# Exercise A
Answer these questions using the study summary on the Chinese Hooper Visual Organization Test:
(i) How many items does the shortened test contain?
(ii) How long did the test take?
(iii) How many items are in the full English form?
# Exercise B
Turn the paragraph of the study summary on the Chinese Hooper Visual Organization Test that begins "Each child looked at" into a short bulleted list that keeps its main facts.
# Exercise C
Extend the study summary on the Chinese Hooper Visual Organization Test, picking up after its final sentence.

# Passage

== Segment start ==

Psychometric validation and normative data of a second Chinese version of the Hooper Visual Organization Test in children.
A 24-item Chinese HVOT gives quick, reliable visuosynthetic scores that cleanly separate kids with ASD, ADHD, or ID from typical peers.
01Research in Context
What this study did
The team shortened the classic Hooper Visual Organization Test to 24 items. They gave the new Chinese version to the children . Kids had ASD, ADHD, intellectual disability, or were typically developing.
Each child looked at chopped-up pictures and named the whole object. The test took under ten minutes. Scores were checked for reliability, validity, and group separation.
What they found
The short test split the four groups cleanly. Children with ASD, ADHD, or ID scored lower than same-age peers. Reliability was high across age bands.
The 24-item set kept the power of the full 30-item English form. Clinicians now have quick, normed visuosynthetic scores for Chinese-speaking kids.

== Segment end ==

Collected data
== Segment start ==

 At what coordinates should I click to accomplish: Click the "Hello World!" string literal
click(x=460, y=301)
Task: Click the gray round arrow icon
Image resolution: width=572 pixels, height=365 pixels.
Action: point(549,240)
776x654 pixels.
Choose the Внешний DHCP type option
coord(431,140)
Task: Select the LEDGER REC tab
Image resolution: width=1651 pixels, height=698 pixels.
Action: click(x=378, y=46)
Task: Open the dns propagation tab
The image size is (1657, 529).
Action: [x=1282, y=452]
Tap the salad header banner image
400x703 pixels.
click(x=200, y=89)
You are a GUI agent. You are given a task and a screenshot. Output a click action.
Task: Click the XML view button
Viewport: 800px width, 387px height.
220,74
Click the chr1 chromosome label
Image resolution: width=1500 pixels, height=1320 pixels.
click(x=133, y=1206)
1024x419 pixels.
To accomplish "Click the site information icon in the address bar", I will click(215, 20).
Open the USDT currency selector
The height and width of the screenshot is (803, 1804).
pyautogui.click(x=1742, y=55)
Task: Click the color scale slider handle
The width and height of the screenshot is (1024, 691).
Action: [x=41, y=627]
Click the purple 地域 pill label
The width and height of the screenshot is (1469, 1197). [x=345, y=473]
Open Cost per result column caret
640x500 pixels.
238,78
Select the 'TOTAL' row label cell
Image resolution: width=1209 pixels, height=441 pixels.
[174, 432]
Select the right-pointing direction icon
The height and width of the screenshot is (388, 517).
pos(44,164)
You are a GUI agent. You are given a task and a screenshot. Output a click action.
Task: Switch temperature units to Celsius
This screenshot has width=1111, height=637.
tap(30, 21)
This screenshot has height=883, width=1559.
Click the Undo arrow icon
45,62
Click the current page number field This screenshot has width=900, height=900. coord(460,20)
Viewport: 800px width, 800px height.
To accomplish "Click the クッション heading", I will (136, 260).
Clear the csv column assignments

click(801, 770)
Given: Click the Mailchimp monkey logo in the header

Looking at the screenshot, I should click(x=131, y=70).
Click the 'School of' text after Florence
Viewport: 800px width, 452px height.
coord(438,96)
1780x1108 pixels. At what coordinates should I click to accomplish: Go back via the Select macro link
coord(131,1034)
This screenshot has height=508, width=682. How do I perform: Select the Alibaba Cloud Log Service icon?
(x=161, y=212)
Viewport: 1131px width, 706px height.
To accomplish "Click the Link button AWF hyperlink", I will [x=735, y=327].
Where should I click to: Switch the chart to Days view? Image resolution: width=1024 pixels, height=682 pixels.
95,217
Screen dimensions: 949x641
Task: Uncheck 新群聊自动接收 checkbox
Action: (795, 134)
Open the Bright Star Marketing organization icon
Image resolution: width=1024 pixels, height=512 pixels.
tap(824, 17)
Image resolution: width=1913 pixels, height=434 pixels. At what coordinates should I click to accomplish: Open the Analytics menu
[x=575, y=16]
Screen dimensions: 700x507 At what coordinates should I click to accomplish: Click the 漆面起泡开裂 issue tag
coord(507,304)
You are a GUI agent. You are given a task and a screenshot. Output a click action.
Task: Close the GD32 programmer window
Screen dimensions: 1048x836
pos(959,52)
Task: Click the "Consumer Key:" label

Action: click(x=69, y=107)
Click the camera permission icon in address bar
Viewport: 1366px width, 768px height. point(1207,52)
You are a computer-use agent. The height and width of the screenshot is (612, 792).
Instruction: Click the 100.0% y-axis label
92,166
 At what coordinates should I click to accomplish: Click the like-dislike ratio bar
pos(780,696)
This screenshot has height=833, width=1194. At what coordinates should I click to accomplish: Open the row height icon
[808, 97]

== Segment end ==

# Task response A
(i) 24 items.
(ii) Under ten minutes.
(iii) 30 items.

# Task response B
- Each child viewed chopped-up pictures and named the whole object.
- The test took less than ten minutes.
- Scores were checked for reliability, validity, and group separation.

# Task response C
How this fits with other research
Goodwin et al. (2012) did the same kind of head-to-head check with the Theory of Mind Inventory. Both papers show brief tools can flag developmental delays without long batteries.
Cashon et al. (2013) saw slow visual orienting in most kids with ID. Their eye-tracking result seems to clash with our paper-and-pencil success. The difference is method: eye-tracking catches speed; HVOT catches visual problem-solving. Kids can be slow yet still solve the puzzle.
Liu et al. (2024) also built a Mandarin child test, but for dyslexia. Together the studies give Chinese clinicians age-ready tools for two separate domains: visuosynthetic and reading.
Why it matters
You now have a 10-minute, normed screen for visuosynthetic skill in Chinese-speaking clients. Use it to spot weak visual integration in kids with ASD, ADHD, or ID before it blocks learning. The 24-item form saves time and still separates clinical from typical performance.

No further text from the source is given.